# [Listed records]
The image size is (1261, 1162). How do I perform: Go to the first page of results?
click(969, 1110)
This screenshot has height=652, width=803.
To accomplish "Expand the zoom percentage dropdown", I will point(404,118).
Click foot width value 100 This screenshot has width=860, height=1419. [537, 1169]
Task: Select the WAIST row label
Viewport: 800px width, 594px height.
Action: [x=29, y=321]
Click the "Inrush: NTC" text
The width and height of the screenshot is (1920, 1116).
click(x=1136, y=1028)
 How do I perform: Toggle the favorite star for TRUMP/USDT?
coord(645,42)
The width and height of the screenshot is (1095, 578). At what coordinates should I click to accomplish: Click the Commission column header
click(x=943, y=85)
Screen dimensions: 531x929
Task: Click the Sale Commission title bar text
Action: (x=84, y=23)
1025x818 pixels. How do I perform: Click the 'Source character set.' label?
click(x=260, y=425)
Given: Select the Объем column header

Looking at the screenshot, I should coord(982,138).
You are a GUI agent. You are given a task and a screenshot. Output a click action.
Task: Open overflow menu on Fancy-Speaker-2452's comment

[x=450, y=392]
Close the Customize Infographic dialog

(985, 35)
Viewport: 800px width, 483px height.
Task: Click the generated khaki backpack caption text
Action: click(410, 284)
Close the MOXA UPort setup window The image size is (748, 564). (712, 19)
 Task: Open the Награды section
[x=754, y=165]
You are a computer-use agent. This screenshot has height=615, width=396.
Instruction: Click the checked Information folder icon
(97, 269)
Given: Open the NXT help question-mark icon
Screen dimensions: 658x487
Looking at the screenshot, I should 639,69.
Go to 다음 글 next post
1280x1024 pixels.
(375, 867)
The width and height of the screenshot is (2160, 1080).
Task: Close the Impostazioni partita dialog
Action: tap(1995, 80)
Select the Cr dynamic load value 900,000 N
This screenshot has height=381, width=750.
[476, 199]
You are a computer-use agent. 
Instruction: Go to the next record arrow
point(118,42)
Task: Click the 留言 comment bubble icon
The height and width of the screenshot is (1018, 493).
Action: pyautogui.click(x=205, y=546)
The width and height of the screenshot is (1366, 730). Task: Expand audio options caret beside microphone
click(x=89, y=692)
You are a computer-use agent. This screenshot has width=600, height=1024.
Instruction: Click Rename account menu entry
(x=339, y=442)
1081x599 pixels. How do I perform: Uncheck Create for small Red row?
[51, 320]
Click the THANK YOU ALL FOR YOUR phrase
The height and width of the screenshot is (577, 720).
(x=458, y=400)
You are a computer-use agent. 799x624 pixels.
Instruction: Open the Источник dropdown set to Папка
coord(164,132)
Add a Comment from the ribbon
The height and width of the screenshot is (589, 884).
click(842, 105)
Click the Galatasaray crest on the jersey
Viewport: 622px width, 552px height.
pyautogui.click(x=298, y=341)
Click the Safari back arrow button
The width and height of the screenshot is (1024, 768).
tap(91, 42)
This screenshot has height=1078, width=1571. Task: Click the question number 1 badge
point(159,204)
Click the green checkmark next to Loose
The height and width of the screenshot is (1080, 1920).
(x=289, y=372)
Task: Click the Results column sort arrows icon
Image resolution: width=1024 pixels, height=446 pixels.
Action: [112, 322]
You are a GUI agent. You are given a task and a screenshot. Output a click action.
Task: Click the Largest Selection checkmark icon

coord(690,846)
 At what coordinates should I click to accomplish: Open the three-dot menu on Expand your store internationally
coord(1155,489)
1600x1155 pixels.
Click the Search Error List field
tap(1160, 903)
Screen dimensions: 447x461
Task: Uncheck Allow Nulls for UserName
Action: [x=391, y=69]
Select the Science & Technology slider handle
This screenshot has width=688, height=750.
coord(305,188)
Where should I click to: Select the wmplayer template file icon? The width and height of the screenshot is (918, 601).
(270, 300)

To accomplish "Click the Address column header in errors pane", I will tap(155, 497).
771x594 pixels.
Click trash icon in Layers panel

# [What you should do]
Search the data above for the word "computer" and count the lines where it appears. Only the number should be given.

# [Problem solution]
4